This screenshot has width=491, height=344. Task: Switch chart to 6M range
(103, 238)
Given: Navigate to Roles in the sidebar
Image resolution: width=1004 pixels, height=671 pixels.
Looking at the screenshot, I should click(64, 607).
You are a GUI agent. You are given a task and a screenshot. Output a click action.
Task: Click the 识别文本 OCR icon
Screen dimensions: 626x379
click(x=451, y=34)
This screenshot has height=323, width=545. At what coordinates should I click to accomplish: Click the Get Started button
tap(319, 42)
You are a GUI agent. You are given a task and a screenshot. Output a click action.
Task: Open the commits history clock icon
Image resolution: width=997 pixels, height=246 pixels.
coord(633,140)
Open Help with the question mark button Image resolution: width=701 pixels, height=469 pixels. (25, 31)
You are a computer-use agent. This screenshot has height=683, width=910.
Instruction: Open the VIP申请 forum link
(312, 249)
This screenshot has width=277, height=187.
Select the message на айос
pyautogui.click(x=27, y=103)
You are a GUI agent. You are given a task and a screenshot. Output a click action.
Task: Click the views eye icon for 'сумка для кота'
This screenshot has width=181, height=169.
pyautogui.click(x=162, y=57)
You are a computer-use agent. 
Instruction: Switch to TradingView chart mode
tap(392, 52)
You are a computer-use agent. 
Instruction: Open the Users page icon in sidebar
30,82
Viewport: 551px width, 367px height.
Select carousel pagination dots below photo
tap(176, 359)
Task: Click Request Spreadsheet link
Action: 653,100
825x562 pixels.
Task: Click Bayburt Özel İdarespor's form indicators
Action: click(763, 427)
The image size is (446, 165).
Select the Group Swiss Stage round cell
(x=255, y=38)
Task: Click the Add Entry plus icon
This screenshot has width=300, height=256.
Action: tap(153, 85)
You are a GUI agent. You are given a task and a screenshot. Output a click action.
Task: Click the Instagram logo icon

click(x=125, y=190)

━━━━

### AIM OF THE EXERCISE
Word for word, restate every record in the listing.

### THE COMPLETED TASK
This screenshot has width=491, height=344. Task: Switch chart to 6M range
(103, 238)
Given: Navigate to Roles in the sidebar
Image resolution: width=1004 pixels, height=671 pixels.
Looking at the screenshot, I should click(64, 607).
You are a GUI agent. You are given a task and a screenshot. Output a click action.
Task: Click the 识别文本 OCR icon
Screen dimensions: 626x379
click(x=451, y=34)
This screenshot has height=323, width=545. At what coordinates should I click to accomplish: Click the Get Started button
tap(319, 42)
You are a GUI agent. You are given a task and a screenshot. Output a click action.
Task: Open the commits history clock icon
Image resolution: width=997 pixels, height=246 pixels.
coord(633,140)
Open Help with the question mark button Image resolution: width=701 pixels, height=469 pixels. (25, 31)
You are a computer-use agent. This screenshot has height=683, width=910.
Instruction: Open the VIP申请 forum link
(312, 249)
This screenshot has width=277, height=187.
Select the message на айос
pyautogui.click(x=27, y=103)
You are a GUI agent. You are given a task and a screenshot. Output a click action.
Task: Click the views eye icon for 'сумка для кота'
This screenshot has width=181, height=169.
pyautogui.click(x=162, y=57)
You are a computer-use agent. 
Instruction: Switch to TradingView chart mode
tap(392, 52)
You are a computer-use agent. 
Instruction: Open the Users page icon in sidebar
30,82
Viewport: 551px width, 367px height.
Select carousel pagination dots below photo
tap(176, 359)
Task: Click Request Spreadsheet link
Action: 653,100
825x562 pixels.
Task: Click Bayburt Özel İdarespor's form indicators
Action: click(763, 427)
The image size is (446, 165).
Select the Group Swiss Stage round cell
(x=255, y=38)
Task: Click the Add Entry plus icon
This screenshot has width=300, height=256.
Action: tap(153, 85)
You are a GUI agent. You are given a task and a screenshot. Output a click action.
Task: Click the Instagram logo icon

click(x=125, y=190)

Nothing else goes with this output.